Great site for caregivers of the elderly-Ask Medicare

As the person who has been checking on my mother since my father died in January, I have noticed that my mom’s memory is off and on. She is remembering the important stuff but I know it is just a matter of time. She uses a walker and is not very mobile. I am lucky that my father had one of the walk in bathtubs put in prior to his death. She has 2 walkers and about 5 years ago we bought her a electric scooter. But I know she will never leave her home and she will become less mobile and less mobile. She is extremely heavy for her size due to her eating habits and lymphedema. I had no idea that there was a resource called “Ask Medicare” to help me navigate the system and learn what is available to my mother until I read the CNN health.com website article of August 3. As caregivers, we need to utilize all of the resources available to us for three primary reasons. First, it takes stress and pressure off of us so that we keep our sanity and do not run ourselves into the ground. Second, these resources can save us and those we care for money. Last, but not least, we can spend more time trying to maintain a “quality of life” that keeps them as independent as possible and keep their dignity.

Caregiving nightmare

I was just up visiting my cousin who has Stage 4 bone and breast cancer. She was diagnosed a month after her husband had major spinal chord surgery. His prognosis was a year at least on disability. They have 2 kids ages 7 and 11. The situation has gone from bad to worse. She has had a double masectomy, a full histerectomy, and over 30 radiation treatments since late December. She has to work 20 hours a week to keep her job. Her husband has gained lots of weight and has no desire to get off of disability and go to work. Both of his parents have passed away in the last 6 months. He is supposed to be caring for the kids and helping his wife. But he is feeling sorry for himself and so the son gets him and his sister off to school. While I was there, the boy broke his collar bone and so he could not get up with his sister for a few days. So because the dad does not get up to help, my cousin had to get the daughter off to school. Yet, that week she was told that the bone cancer may have metastasized and she is in a lot of pain. Hence, you have someone who could die, trying to work, care for her kids, and manuever around a husband who does need help (more psychological than physical). The kids try and navigate their lives around the mines that have been put in their way of having a “normal” childhood. They have lost both sets of grandparents in the last 2 years and may lose their mother before her time. The kids are the caregivers of each other, sometimes of their parents fights, and they need a lot of tender loving care. The father in his own way has tried to care for the children, his dying mother, and in a selfish way his wife. My cousin needs the support of her immediate family in a way they do not understand because of her spirit that pushes her to work and not seem as though she has “cancer.” She is tired. She knows that her husband does not understand the needs of the family but appreciates that he thinks he is “getting it right.” But, the kids are suffering because of the inability for the adult world to think beyond their needs and see that all of this is getting to the them. How many children are out there that are getting care but no one understands what they need?

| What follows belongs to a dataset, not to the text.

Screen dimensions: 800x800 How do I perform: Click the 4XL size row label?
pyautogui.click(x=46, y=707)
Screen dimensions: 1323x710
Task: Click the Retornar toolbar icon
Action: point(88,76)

The SMART home for those with dementia

A Brittish group, Bath Institute of Medical Engineering, is developing a smart home that provides technology to help those suffering with dementia have more control and safety in their own homes. What a wonderful idea. This will help caregivers feel more secure in allowing their loved ones to be a bit more independent with some dignity. As you can see from this link, this SMART house makes it so there is very little outside help for those dementia sufferers who are candidates for such a program. As a caregiver of a person who seems to be forgetting more and more frequently, I am hopeful about such projects. I hate making my mother feel as though I don’t think she knows what she is doing.

Swapping roles with your parents

I recently had a discussion with a baby boomer (mid 50’s), like me, who was taking care of her mother who was visiting from a different state. Her mother lives in an assisted living community where she has her own place but people help her with mobile, medical, and personal hygiene issues. After a week of caring for her mother and working , she took some strong medication because she needed a break. She left her mom and went over to a neighbor’s house to take a nap. Her mother was angry and she wanted to leave and fly back home. The friend did not understand why her mother did not understand the burden that was being placed on her. This friend has never had kids. I explained that we are now taking over the parenting role and we must remember how we felt when we were treated as something to just care for as kids. It is difficult to swap roles with our parents in a way that maintains their dignity, yet, keeps them safe and as independent as possible. I would think if you have never been a parent then it would be more difficult. Also, like many of us, she may not have had the best of relationships with her parents at times. But they are our parents, they cared for us the best they could (in most instances). We must do the same for them.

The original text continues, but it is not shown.